Rescale the listing from its start down to the line containing "This screenshot has width=926, height=1310. point(136,1247)", both ends included. Repeat every line with the requests unchanged, multiplying each answer's point coordinates by 1.7 and rounding to whole numbers, with halves rounded up.

---*---

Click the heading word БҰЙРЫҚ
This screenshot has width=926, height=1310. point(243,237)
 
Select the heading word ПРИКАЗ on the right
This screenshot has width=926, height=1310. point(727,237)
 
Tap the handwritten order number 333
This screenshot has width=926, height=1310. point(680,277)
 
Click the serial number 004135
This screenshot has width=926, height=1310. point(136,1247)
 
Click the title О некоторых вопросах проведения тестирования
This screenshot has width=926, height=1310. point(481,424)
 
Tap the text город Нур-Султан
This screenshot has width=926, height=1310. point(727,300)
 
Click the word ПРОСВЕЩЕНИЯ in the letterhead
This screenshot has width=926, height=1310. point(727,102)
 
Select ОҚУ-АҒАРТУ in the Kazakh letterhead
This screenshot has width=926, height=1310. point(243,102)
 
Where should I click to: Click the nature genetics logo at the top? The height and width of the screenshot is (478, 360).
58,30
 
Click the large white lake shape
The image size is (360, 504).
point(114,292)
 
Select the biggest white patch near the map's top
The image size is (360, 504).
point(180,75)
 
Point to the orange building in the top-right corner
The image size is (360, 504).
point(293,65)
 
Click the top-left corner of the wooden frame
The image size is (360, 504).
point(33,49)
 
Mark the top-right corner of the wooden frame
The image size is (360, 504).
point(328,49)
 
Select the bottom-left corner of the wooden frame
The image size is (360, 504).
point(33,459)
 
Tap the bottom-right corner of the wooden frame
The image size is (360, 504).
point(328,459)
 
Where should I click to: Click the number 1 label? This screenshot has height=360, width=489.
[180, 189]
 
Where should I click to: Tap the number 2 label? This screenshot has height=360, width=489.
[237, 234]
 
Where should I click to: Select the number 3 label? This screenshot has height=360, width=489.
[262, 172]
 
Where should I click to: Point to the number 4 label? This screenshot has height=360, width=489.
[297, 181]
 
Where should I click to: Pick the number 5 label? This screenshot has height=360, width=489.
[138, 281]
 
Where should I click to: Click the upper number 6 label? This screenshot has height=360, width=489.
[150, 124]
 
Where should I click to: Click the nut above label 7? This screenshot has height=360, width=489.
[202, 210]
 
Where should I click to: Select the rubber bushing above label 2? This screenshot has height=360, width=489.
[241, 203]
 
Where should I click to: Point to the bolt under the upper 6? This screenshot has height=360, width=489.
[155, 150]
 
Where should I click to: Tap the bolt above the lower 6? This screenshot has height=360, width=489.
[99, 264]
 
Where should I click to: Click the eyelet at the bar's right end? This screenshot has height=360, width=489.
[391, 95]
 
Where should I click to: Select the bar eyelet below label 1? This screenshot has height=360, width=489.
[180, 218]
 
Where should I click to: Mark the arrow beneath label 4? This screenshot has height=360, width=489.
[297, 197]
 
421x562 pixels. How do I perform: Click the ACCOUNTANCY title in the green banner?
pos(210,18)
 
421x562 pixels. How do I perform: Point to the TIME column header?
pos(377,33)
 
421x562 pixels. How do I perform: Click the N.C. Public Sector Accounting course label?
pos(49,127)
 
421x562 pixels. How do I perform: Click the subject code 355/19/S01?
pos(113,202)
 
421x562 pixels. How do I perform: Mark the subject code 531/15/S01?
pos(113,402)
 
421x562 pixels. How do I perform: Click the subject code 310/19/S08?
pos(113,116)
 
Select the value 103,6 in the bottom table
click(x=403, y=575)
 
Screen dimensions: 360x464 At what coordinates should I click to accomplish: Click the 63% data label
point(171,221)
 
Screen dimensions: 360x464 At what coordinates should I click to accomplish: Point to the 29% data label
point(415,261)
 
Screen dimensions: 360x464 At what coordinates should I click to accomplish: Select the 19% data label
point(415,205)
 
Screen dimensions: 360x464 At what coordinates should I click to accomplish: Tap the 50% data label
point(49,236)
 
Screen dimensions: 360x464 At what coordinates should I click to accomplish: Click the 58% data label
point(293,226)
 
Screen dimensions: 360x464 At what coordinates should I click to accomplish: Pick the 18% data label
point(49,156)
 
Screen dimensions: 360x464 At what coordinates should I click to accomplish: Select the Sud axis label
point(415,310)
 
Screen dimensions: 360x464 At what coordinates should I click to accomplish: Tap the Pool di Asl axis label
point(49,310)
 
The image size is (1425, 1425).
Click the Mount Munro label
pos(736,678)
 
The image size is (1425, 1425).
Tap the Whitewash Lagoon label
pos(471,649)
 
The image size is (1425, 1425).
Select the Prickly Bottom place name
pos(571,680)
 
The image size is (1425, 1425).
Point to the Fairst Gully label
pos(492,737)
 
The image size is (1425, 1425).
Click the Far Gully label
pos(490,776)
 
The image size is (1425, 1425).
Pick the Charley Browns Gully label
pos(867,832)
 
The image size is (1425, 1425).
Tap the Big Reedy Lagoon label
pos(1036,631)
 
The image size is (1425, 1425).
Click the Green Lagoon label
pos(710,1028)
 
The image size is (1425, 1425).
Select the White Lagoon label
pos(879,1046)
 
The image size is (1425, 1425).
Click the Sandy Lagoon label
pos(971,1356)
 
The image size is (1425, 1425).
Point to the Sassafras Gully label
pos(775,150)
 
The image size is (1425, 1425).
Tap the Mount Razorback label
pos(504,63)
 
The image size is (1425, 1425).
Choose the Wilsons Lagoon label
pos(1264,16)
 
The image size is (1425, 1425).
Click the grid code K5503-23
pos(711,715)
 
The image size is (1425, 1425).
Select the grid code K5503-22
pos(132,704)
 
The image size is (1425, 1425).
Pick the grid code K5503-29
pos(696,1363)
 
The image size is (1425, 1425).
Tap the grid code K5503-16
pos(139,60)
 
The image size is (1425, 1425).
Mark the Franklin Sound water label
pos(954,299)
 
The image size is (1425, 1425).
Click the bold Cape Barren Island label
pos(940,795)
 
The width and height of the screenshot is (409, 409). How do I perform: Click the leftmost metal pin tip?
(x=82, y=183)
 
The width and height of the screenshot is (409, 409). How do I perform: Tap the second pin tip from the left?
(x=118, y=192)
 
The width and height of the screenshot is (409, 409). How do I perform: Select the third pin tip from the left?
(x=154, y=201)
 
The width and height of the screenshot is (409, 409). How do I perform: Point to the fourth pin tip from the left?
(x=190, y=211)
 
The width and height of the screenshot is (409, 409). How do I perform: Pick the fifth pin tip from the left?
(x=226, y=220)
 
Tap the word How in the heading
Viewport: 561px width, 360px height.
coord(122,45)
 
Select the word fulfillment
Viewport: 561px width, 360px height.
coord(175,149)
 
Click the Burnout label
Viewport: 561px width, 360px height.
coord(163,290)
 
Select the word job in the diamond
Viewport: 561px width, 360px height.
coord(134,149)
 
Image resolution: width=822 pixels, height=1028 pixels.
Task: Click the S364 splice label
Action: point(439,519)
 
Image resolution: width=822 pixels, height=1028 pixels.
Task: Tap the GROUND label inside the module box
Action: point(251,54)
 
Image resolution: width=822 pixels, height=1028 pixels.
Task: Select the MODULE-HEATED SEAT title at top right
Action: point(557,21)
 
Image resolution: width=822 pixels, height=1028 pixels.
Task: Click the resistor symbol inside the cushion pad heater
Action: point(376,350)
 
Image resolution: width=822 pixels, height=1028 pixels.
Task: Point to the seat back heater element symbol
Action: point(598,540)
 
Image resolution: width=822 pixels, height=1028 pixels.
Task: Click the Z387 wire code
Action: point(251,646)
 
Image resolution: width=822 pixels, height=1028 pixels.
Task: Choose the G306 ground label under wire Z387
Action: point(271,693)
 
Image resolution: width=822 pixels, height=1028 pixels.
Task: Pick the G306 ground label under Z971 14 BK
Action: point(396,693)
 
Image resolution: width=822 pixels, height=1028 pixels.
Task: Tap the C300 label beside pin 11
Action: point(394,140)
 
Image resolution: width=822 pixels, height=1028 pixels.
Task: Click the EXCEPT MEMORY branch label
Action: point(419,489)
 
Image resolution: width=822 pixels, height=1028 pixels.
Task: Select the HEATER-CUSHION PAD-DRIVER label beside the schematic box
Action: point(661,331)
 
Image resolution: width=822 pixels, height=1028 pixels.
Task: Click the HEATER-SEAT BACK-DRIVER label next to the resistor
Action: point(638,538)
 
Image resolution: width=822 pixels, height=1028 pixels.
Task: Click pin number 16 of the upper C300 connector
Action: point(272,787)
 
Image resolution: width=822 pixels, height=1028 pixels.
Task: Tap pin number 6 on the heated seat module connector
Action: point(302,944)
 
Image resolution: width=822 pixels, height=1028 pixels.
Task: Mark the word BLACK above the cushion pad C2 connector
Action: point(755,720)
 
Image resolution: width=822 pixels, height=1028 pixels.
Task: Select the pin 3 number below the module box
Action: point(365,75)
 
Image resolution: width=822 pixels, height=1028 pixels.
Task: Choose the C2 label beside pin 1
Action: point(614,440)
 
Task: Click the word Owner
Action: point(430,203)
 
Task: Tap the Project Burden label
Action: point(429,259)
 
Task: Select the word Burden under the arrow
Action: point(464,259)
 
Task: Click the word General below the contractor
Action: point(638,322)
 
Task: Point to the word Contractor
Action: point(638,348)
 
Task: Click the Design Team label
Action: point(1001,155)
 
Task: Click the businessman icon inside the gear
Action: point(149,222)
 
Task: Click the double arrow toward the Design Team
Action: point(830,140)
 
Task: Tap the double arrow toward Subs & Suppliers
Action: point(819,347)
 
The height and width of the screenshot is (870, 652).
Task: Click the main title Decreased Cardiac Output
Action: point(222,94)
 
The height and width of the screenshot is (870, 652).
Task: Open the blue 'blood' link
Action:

---*---

# Result
Click the heading word БҰЙРЫҚ
This screenshot has width=926, height=1310. point(413,403)
 
Select the heading word ПРИКАЗ on the right
This screenshot has width=926, height=1310. point(1236,403)
 
Tap the handwritten order number 333
This screenshot has width=926, height=1310. point(1156,471)
 
Click the serial number 004135
This screenshot has width=926, height=1310. point(231,2120)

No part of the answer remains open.